Use small gear that does big things

I live in a small townhouse, so we don’t have space for a full-blown gym setup. That’s why a few small pieces of equipment—like a kettlebell, resistance bands, or a set of dumbbells—have been lifesavers. They’re compact, versatile, and can work your whole body with just a few simple moves.

I can easily tuck them away and use them in whatever space is available, whether it’s the living room floor or the backyard. It doesn’t take much time or planning to squeeze in a good session, and mixing up the exercises keeps things interesting.

Play, don’t just work out

Moving your body doesn’t always have to feel like exercise. For me, that meant signing up for dance classes with my partner. It wasn’t about getting sweaty or ticking off a workout—it was just fun. Laughing together, learning new steps, and moving to music made it feel less like a chore and more like time well spent.

Try bodyweight routines at home

I quickly learned you can do a lot with just your own body. Squats, push-ups, planks, and lunges don’t require any equipment, but they still work multiple muscles. I started following short videos or putting together small circuits that matched how much energy I had that day.

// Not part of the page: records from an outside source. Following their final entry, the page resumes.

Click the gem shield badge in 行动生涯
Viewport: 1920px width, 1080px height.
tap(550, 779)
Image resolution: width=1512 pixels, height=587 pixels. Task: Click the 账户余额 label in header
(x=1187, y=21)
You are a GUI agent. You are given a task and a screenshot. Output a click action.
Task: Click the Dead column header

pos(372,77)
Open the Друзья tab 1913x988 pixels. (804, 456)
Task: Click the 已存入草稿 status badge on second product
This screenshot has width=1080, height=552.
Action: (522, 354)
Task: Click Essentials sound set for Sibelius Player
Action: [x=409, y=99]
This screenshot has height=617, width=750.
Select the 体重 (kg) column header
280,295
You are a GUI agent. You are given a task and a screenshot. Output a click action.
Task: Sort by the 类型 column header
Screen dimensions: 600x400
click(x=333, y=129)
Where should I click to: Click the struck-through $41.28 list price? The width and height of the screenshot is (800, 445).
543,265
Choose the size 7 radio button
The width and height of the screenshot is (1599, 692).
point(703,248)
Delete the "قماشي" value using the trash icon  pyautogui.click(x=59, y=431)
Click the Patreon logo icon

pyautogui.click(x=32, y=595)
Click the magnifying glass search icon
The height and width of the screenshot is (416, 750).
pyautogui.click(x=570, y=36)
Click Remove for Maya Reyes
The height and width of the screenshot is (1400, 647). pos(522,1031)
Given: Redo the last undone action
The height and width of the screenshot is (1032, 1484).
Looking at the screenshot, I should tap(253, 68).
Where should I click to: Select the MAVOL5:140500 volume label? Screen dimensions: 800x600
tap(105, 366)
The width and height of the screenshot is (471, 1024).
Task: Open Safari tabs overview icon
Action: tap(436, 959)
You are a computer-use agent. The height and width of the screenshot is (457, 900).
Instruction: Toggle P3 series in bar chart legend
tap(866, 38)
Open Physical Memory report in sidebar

I used to think building strength meant going to the gym or needing fancy machines—but bodyweight routines showed me otherwise. With a bit of consistency, these simple moves helped me build not just strength, but also confidence in what my body could do.

Stretch, breathe, and slow it down

Perimenopause also brought a spike in my anxiety, which made everything feel more overwhelming. On top of strength training, I started incorporating gentle stretching and mindfulness practices into my routine. These slower, calmer movements helped ease the physical tension and quiet my busy mind.

Perimenopause caught me off guard, but it also pushed me to rethink how I move and care for myself. Strength training gave me more than just stronger bones—it brought back a sense of control and confidence I hadn’t felt in a long time. Adding gentle movement and mindfulness helped me navigate the anxiety and fatigue that came with the changes. I’m lucky I have a doctor who is on top of perimenopause but I know many friends who’ve struggled to have their GP listen to them. If you’re feeling like something is off, or your hormones are shifting, make sure you see someone who listens and helps.